Who could build such a gateway?

I would say any of the major and some of the minor data storage players could easily do an S3 gateway if they desired. There are a couple of gateway startups (see link above) that have made a stab at it but none have it quite down pat or to the extent needed by the enterprise.

However, the problem with standalone gateways from other, non-Amazon vendors is that they could easily support other cloud storage platforms and most do. This is great for gateway suppliers but bad for Amazon’s market share.

So, I believe Amazon has to invest in it’s own storage gateway if they want to go after the enterprise. Of course, when they create an enterprise cloud storage gateway they will piss off all the other gateway providers and will signal their intention to target the enterprise storage market.

So who is the next winner in data storage – I have to believe its going to be and already is Amazon. Even if they don’t go after the enterprise which I feel is the major prize, they have already carved out an unbreachable market share in a new way to implement and use storage. But when (not if) they go after the enterprise, they will threaten every major storage player.

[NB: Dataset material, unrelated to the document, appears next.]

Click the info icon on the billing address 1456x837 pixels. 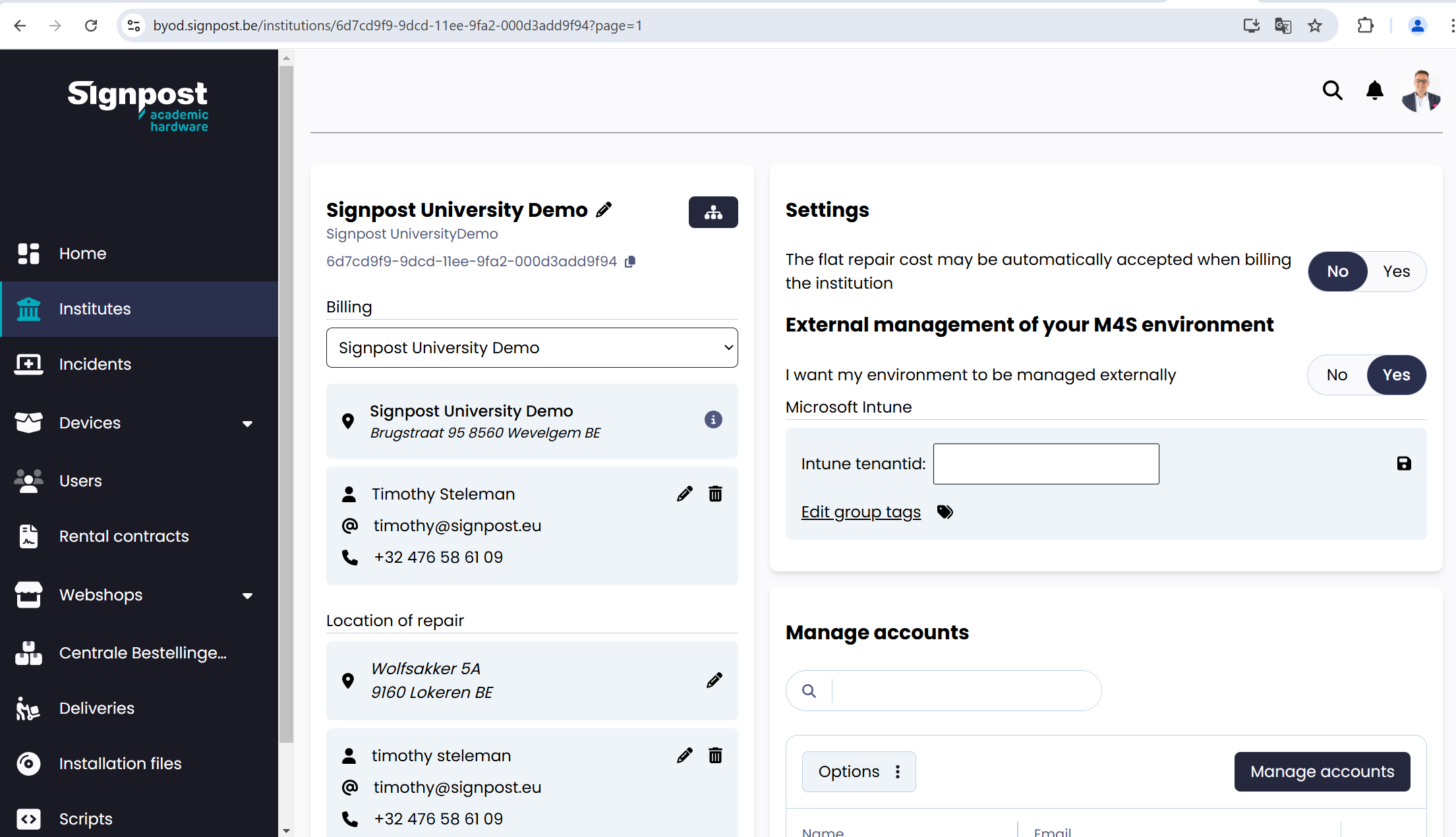coord(713,420)
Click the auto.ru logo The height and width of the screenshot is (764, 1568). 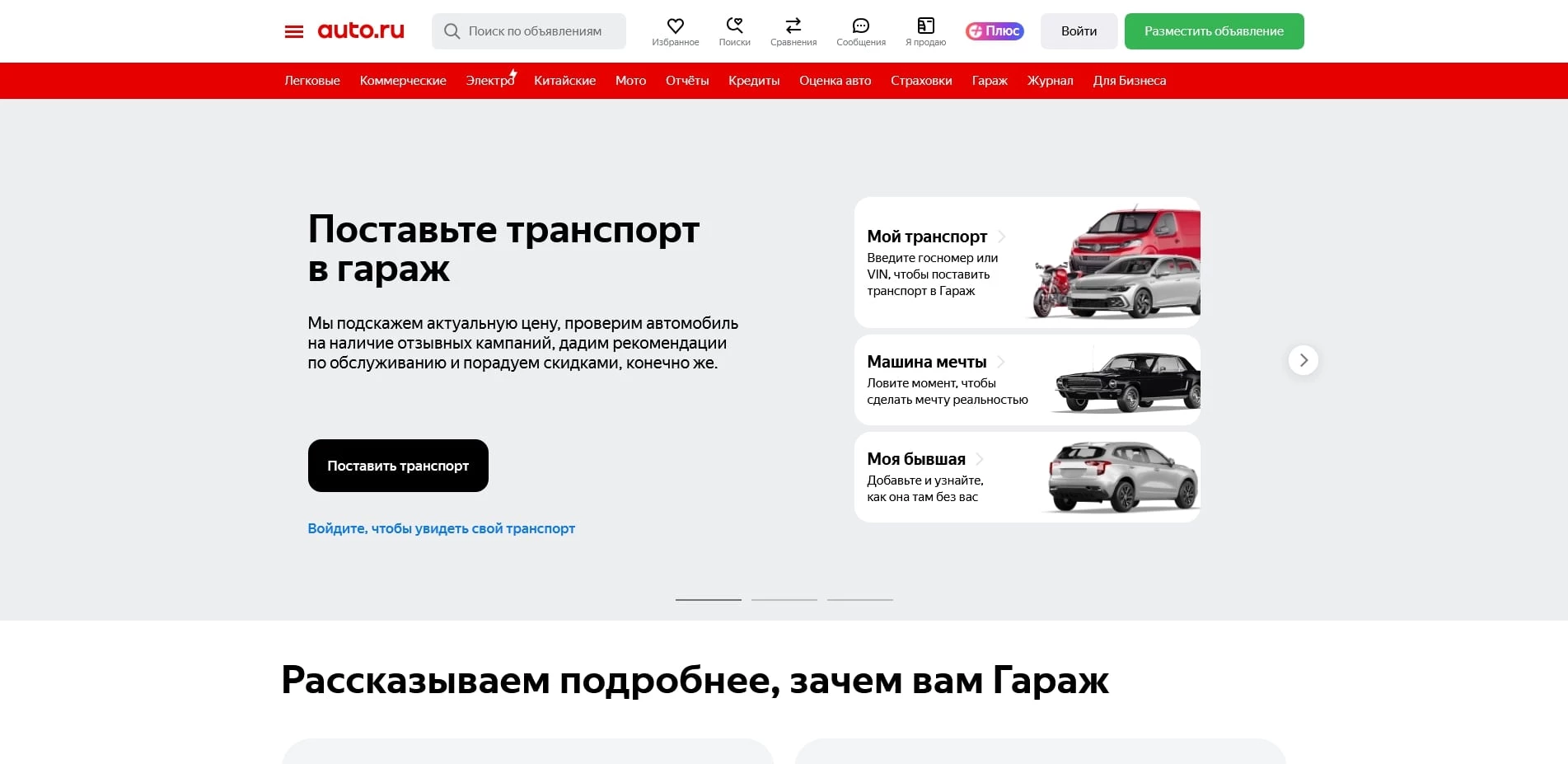pos(361,30)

Yes but what about others?

Arguably, Microsoft Azure is in a better position than Amazon to go after the enterprise. Since their acquisition of StorSimple last year, they already have a gateway that with help, could be just what they need to provide enterprise class storage services using Azure. And they already have access to the enterprise, already have the services, distribution and goto market capabilities that addresses enterprise needs and requirements. Maybe they have it all but they are not yet at the scale of Amazon. Could they go after this – certainly, but will they?

Google is the other major unknown. They certainly have the capability to go after enterprise cloud storage if they want. They already have Google Cloud Storage, which is priced under Amazon’s S3 and provides similar services as far as I can tell. But they have even farther to go to get to the scale of Amazon. And they have less of the marketing, selling and service capabilities that are required to be an enterprise player. So I think they are the least likely of the big three cloud providers to be successful here.

There are many other players in cloud services that could make a play for enterprise cloud storage and emerge out of the pack, namely Rackspace, Savvis, Terremark and others. I suppose DropBox, Box and the other file sharing/collaboration providers might also be able to take a shot at it, if they wanted. But I am not sure any of them have enterprise storage on their radar just yet.

And I wouldn’t leave out the current major storage, networking and server players as they all could potentially go after enterprise cloud storage if they wanted to. And some are partly there already.